+++ TEXTO DE ORIGEM

Da lotação de hotéis às filas para a única lanchonete no local. Da indisponibilidade de táxi/uber, às filas de banheiros. A frase que mais se ouve em Belém do Pará há uma semana é a que compara situações atuais, demonstrativas de falta de estrutura ou preparo para receber grandes eventos, em vista da COP 30, marcada para acontecer em 2025 na cidade, elevando em proporções estratosféricas os eventos que estão acontecendo, os Diálogos Amazônicos, que começaram sexta e terminaram no domingo, a Cúpula da Amazônia, entre terça e quarta-feira, e todos os demais, que acontecem em paralelo e pegando carona na pauta ambiental.
‘A cidade parece estar sendo maquiada para mostrar um cartão postal sustentável que não é real, ao invés de dialogar com os moradores, que parecem não entender bem que, na verdade, este evento diz respeito às suas vidas e ao racismo ambiental sofrido por eles até quando são anfitriões da maior conferência do clima’, refletiu Txai Suruí em sua coluna na Folha, no sábado, falando principalmente sobre as desigualdades que assolam a cidade.

++++++
+++ ENTRADAS DE DADOS

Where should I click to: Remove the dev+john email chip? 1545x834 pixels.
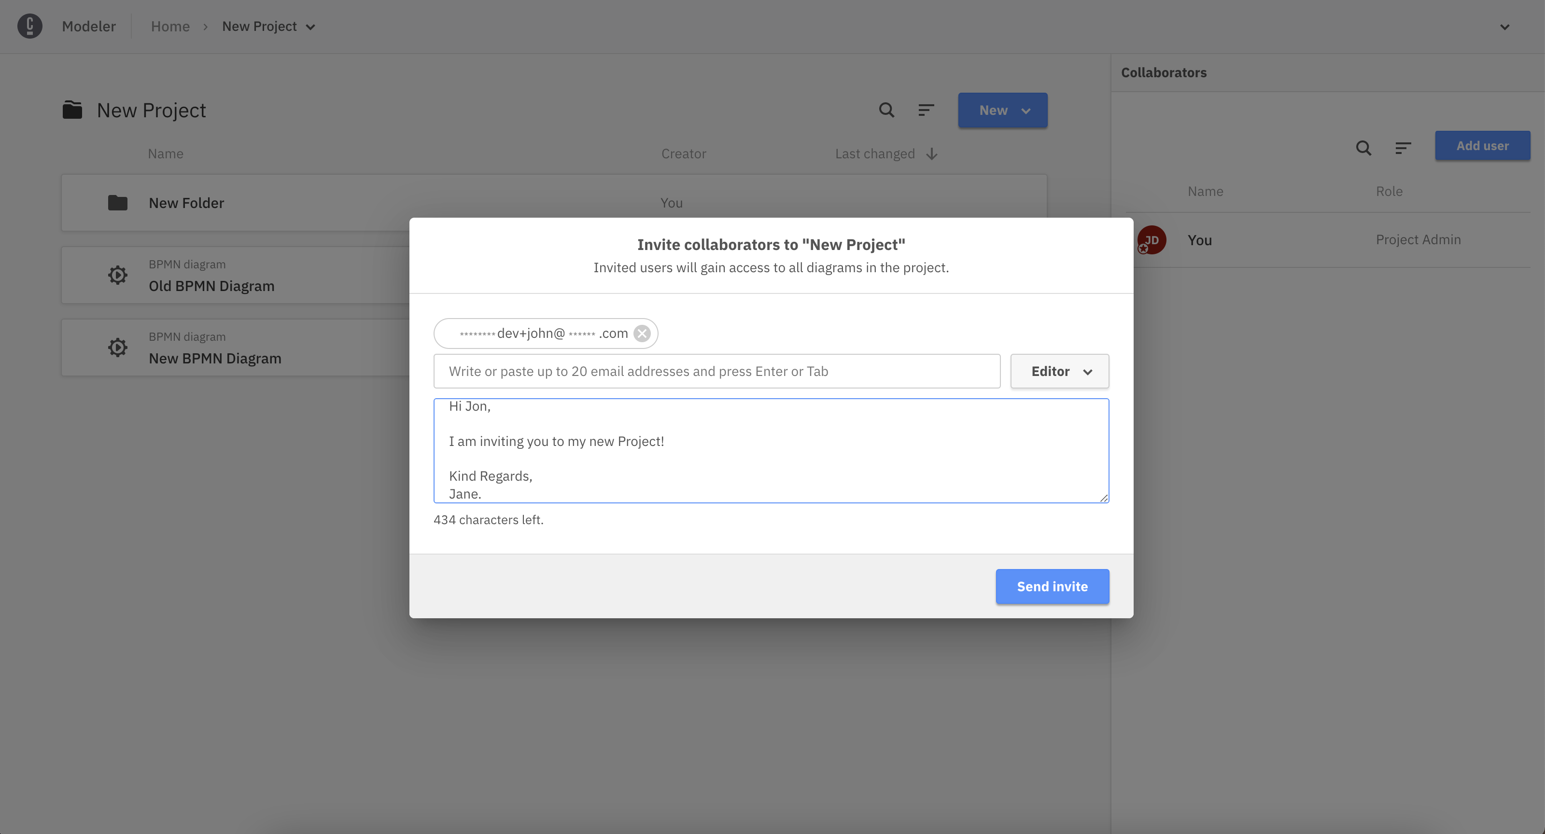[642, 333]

++++++
+++ ENTRADAS DE DADOS

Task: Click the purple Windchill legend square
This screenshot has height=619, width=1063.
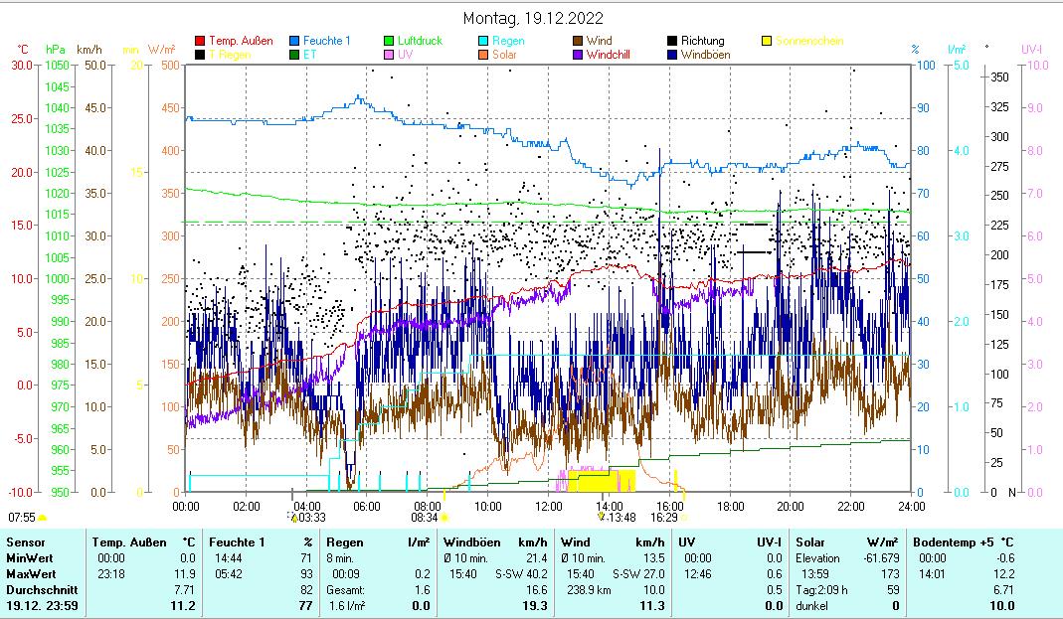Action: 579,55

++++++

▶ SUAS INSTRUÇÕES:
Dê continuidade ao texto sobre a falta de estrutura de Belém para a COP 30, a partir da última frase apresentada. Os dados não têm nenhuma relação com o texto.

▶ RESPOSTA DA TAREFA:
‘Imagina na COP’, a frase deboche, também poderia ser a que nos permite sonhar. Sim, porque, se de um lado estão os anseios de saber como a cidade dará conta do desafio, de outro está o conteúdo denso e as falas potentes que se mostraram presentes durante os ‘Diálogos’, dando esperanças de que os temas da sustentabilidade sejam efetivamente colocados em prática transversalmente nas políticas públicas, e não permaneçam apenas em palavras bonitas postas em tratados e cartas de intenções. Imagina se todas as declarações de ministros ao longo dos últimos dias se tornam realidade, se saem das palavras e vão para a prática?
Todos os ministros do atual governo que passaram pelos Diálogos Amazônicos, com destaque para Marina Silva, Silvio de Almeida, Anielle Franco e Sônia Guajajara – tratados como popstars pelo público do evento, ao lado do cacique Raoni – foram enfáticos na defesa da construção de políticas públicas perenes. Terão deixado um imenso legado para 2025, quando ocorrer a COP, se tirarem do campo das ideias tudo o que pretendem fazer.
A Cúpula, ao contrário dos Diálogos Amazônicos, é um evento fechado ao público, que estará restrito aos 8 chefes de Estado que se encontram em Belém no âmbito da Organização do Tratado de Cooperação Amazônica (OTCA), único mecanismo internacional com sede no Brasil. Também durante a Cúpula, estará reunido o ‘Conselhão’ – Conselho de Desenvolvimento Econômico Social Sustentável. Mas, ao longo de todo esses dias, nem mesmo os jornalistas terão acesso presencial às autoridades e assistirão a tudo a partir dos monitores da sala de imprensa. E bota jornalistas nisso. Segundo a equipe de credenciamento da Presidência da República, o número de inscritos para a cobertura já supera o da posse de Lula, até então recorde de pedidos – inclusive de jornalistas estrangeiros. Quase 500 profissionais estão de olho nas negociações a partir de amanhã.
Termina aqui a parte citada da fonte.